### Extrait du document
*-*-*

Le quadra Katerine navigue toujours dans ses univers et narre ses textes saugrenus, peut-être pas si inconséquents qu’ils n’y paraissent de prime abord. Vingt-cinq ans après son premier album, on a rencontré celui qui a été président de la République au cinéma l’an dernier, celui-même qui a aussi nommé sa dernière composition Le Film. Alternant humour et moments sérieux, le maestro de l’absurde nous a confié s’épanouir dans l’observation du monde et des éléments. Son dixième disque vous le confirmera.

Tu chantes : « Je n’ai pas les mains de Jean Cocteau ». Pourtant, à l’image de ce touche-à-tout qui a été poète, peintre, homme de théâtre, cinéaste, tu t’essaies à l’art sous toutes formes. Le livret de dessins qui accompagne ton 10e album nous fait découvrir une nouvelle facette de ta personnalité.

C’est vrai, il a dessiné. Il a fait du théâtre aussi. J’aime bien son cinéma et ses dessins. C’est quelqu’un qui a beaucoup d’esprit. C’est déjà énorme d’avoir beaucoup d’esprit… Mais je le trouve parfois un peu pesant dans sa littérature. Je parle de ses mains car elles sont extrêmement raffinées, élégantes, avec des doigts très longs. J’aurais aimé avoir des mains comme celles-là, féminines. Mais ce n’est pas du tout mon cas car j’ai les mains de mes ancêtres, des paysans. Chez lui, on sent bien un milieu urbain.

Aurais-tu aimé déambuler dans cette période dadaïste ou es-tu bien aujourd’hui ?

Je suis bien aujourd’hui. Il faut dire que l’hygiène n’était pas sûre à l’époque. Il n’y avait que des toilettes à la turque dans les bars, c’est plus confort aujourd’hui…

Peut-on qualifier cet album de contemplatif ?

*-*-*

### Consigne
Traduisez en anglais cette phrase de l'entretien avec Katerine : « J’aurais aimé avoir des mains comme celles-là, féminines. »

### Extrait de données
*-*-*

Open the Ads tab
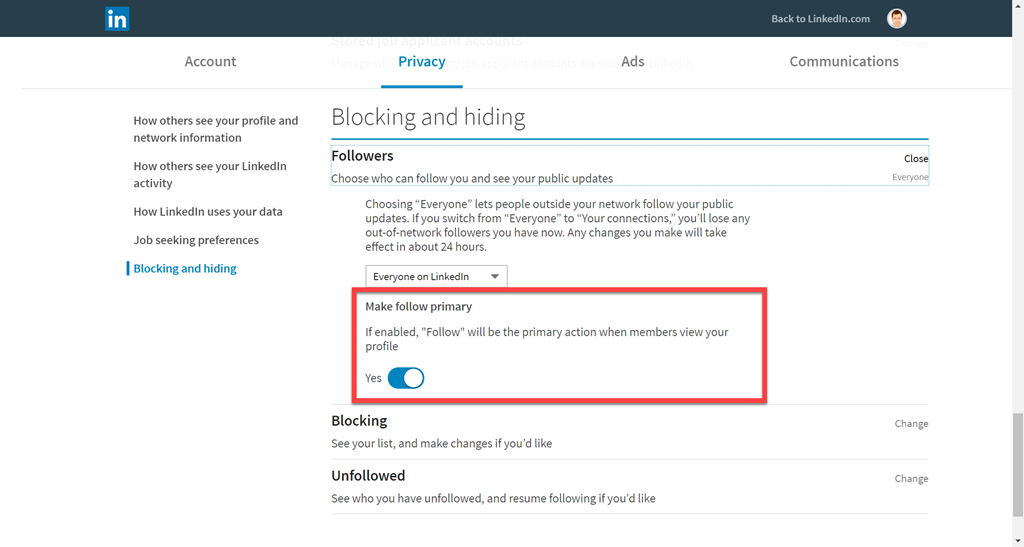The height and width of the screenshot is (547, 1024). tap(632, 62)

*-*-*

### Résultat ci-dessous
I would have liked to have hands like those, feminine ones.